-------- PROVIDED MATERIAL
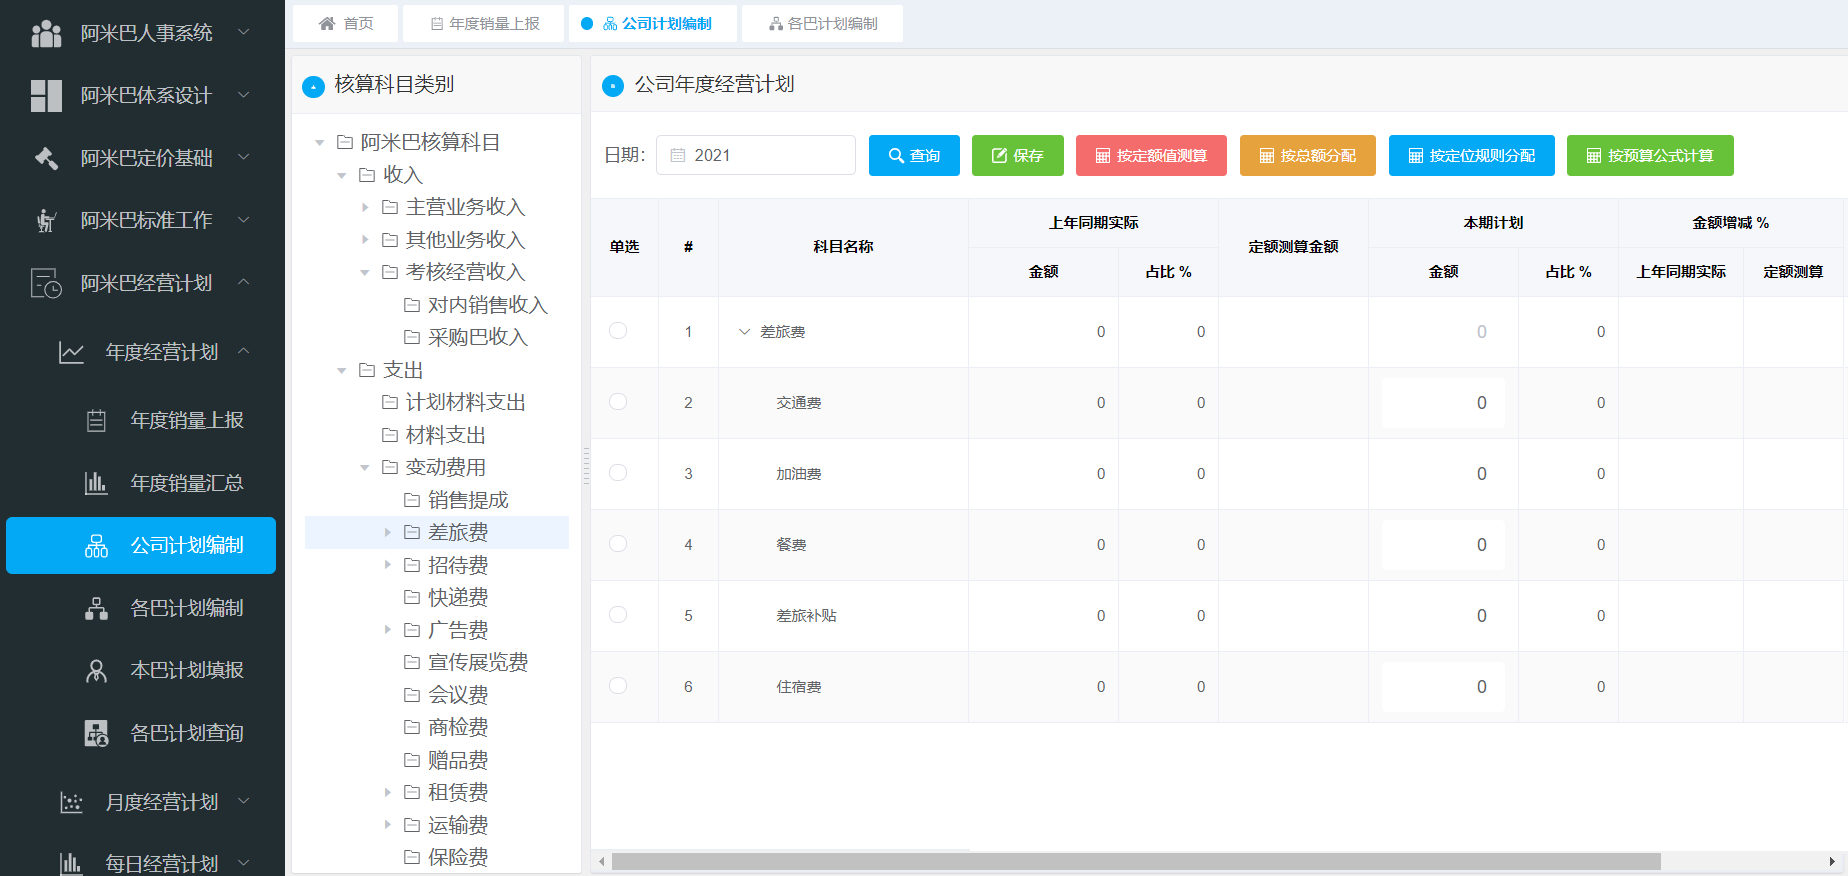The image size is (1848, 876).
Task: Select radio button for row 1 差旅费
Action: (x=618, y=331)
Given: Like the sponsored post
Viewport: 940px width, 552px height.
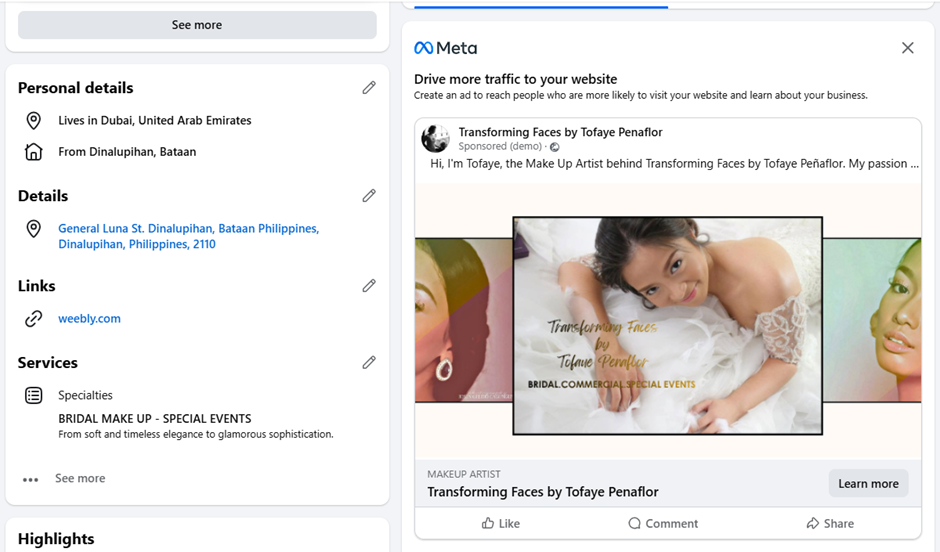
----------------
### OBJECTIVE
Reproduce the whole listing above word for word, leaving out the pictures.

### RESULT OF THE EXERCISE
The image size is (1848, 876).
Task: Select radio button for row 1 差旅费
Action: (x=618, y=331)
Given: Like the sponsored post
Viewport: 940px width, 552px height.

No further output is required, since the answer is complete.